If the above-described configuration is realized by a computer, the processing content of the functions that the devices should have is described in a program. By executing this program by the computer, the processing functions are realized on the computer. The program in which the processing content is described can be recorded on a computer-readable recording medium. Examples of the computer-readable recording medium include a non-transitory recording medium. Examples of such a recording medium include a magnetic recording device, an optical disk, a magnetooptical medium, and a semiconductor memory.

This program is distributed by the sales, transfer, lending, or the like, of a portable recording medium such as a DVD and a CD-ROM in which the program is recorded. Furthermore, the program may also be distributed such that this program is stored in a storage device in a server computer and transferred from the server computer to another computer via a network.

First, the computer that executes such a program once stores the program recorded in a portable recording medium or transferred from the server computer for example, in its own storage device.

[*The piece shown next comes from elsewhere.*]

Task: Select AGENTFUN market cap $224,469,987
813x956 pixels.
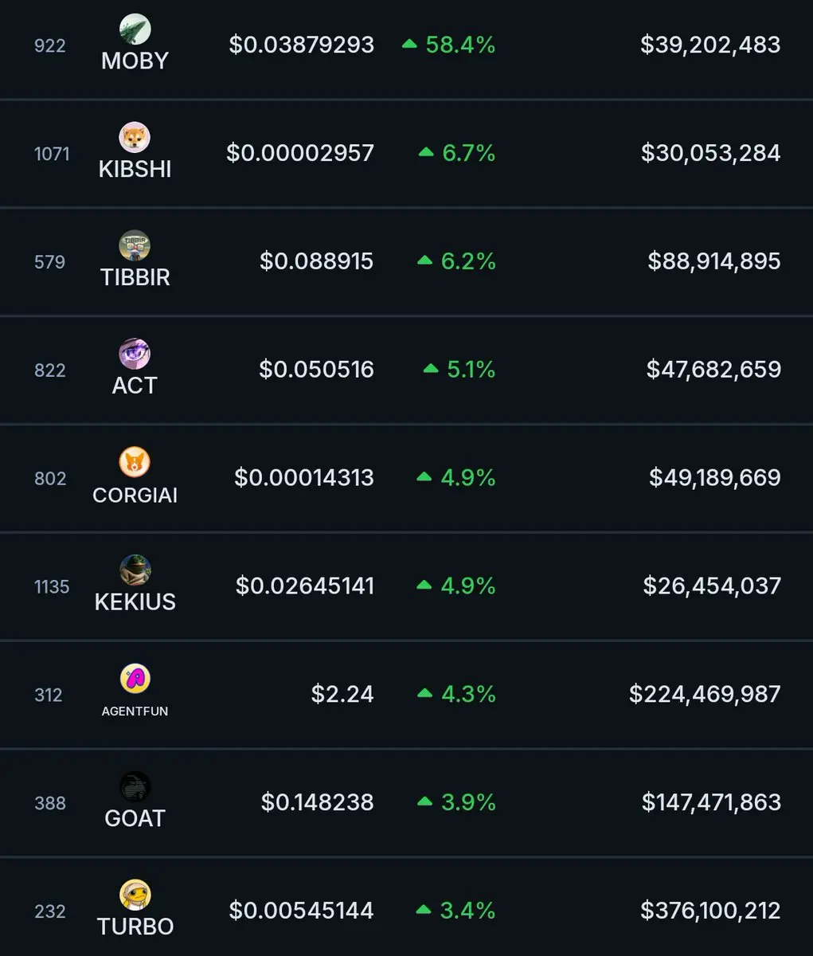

During the execution of the processing, this computer reads the program stored in its own storage device and executes processing in accordance with the read program. As another aspect of execution of the program, the computer may directly read the program from the portable recording medium and may execute the processing in accordance with this program, and the computer may also execute, upon receiving programs transferred from the server computer, processing sequentially in accordance with the received programs. A configuration is also possible in which the above-described processing is executed not by transferring the programs from the server computer to this computer, but using a so-called ASP (Application Service Provider) service, which realizes processing functions only based on an execution instruction and acquisition of a result.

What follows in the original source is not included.